Na situação atual, as tarifas são decididas com base em custos passados; não sinalizam custos futuros

A migração de consumidores do mercado cativo para o livre vem agravando a situação financeira das concessionárias. Essa trajetória é insustentável. Dadas as condições das contas públicas, não parece razoável que o Tesouro aceite absorver repasses crescentes de custos das concessionárias. Por outro lado, um tarifaço elétrico abortará a retomada do crescimento econômico. Cedo ou tarde a regulação setorial terá que ser revista. A recontratação da energia de Itaipu sinaliza a urgência imperiosa dessa revisão.

O governo terá que enfrentar um dilema. Preservar a gestão centralizada da operação econômica do parque gerador em modelos computacionais ou delegar as decisões de oferta e demanda de energia para os agentes do mercado?

Na situação atual, as tarifas são decididas com base em custos passados; elas não sinalizam custos futuros. Mais ainda, uma parcela dos consumidores paga preço acima de seu custo, subsidiando outros que pagam abaixo de seu custo de suprimento. O principal benefício dessa situação é que as tarifas elétricas garantem a qualidade e a confiabilidade do suprimento. Contudo, esse regime tarifário é adotado “para facilitar a vida dos gestores do sistema ao invés de economizar o dinheiro dos consumidores” (Alfred Kahn).

A drástica redução no custo de coleta e processamento de informações viabilizou a identificação dos custos de suprimento de cada consumidor. Ela também permitiu avanços na gestão de expectativas, sempre que informações suficientes (planos de expansão, andamento dos projetos etc.) sejam disponibilizadas para os agentes. Nesse novo contexto, o suprimento elétrico pode ser comercializado em pequenos intervalos de tempo, bastando que os consumidores disponham de medidores de consumo adequados. Ou seja, o regime tarifário com base em custos médios passados tornou-se obsoleto.

A liberalização do mercado atacadista traz o benefício da redução de consumos subsidiados, porém ela expõe os agentes ao risco das flutuações do custo do suprimento da energia. Os erros de previsão têm que ser negociados no mercado de curto prazo (spot), que é naturalmente volátil. Nesse ambiente, a credibilidade do preço spot é pilar fundamental do funcionamento do mercado. Para garantir essa credibilidade, é indispensável que esse preço seja determinado com base nas expectativas dos agentes do mercado.

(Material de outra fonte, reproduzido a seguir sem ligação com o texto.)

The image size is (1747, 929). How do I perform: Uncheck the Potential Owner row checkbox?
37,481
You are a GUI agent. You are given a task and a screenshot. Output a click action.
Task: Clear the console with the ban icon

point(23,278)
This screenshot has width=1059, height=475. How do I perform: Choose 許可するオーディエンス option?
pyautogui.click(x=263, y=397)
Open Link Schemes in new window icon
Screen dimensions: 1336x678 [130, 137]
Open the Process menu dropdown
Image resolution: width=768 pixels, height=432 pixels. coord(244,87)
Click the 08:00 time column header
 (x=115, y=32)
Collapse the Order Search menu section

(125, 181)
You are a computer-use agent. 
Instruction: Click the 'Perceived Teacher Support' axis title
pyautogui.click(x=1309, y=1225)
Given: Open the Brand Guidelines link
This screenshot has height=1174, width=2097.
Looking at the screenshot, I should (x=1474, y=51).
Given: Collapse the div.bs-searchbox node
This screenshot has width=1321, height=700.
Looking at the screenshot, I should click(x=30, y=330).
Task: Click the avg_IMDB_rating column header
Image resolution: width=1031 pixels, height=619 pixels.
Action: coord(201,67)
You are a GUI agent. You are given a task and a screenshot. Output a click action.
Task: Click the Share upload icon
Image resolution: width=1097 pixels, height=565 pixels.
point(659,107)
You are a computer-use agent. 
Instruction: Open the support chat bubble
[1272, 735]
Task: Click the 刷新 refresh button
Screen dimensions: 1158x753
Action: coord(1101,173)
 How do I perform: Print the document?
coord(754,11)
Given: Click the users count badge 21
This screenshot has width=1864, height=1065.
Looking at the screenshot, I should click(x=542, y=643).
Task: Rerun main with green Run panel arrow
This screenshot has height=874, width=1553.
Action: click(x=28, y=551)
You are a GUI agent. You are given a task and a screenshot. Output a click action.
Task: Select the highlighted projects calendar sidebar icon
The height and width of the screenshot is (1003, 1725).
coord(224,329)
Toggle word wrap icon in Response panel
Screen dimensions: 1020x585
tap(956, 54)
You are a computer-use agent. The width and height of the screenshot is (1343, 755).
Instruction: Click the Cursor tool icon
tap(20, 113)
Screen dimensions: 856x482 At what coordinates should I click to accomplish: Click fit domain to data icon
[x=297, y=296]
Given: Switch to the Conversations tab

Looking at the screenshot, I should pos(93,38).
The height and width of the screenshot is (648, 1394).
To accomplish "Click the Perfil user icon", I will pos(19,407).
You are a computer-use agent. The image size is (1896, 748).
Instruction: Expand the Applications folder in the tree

Em síntese, o primeiro encaminhamento remove o risco de mercado dos investidores, porém exige que o Tesouro e/ou os consumidores arquem com os custos dos equívocos dos modelos computacionais. O segundo obriga os investidores a analisarem criteriosamente os riscos de seus investimentos, porém oferece sinais de mercado adequados para as decisões dos agentes.

Ambas as soluções exigirão a renegociação dos inúmeros contratos de concessão outorgados pela União nos diversos leilões de energia promovidos ao longo das últimas décadas. Essa não será uma tarefa simples. E ela será tanto mais complexa quanto mais tarde o Ministério de Minas e Energia se debruçar sobre o tema.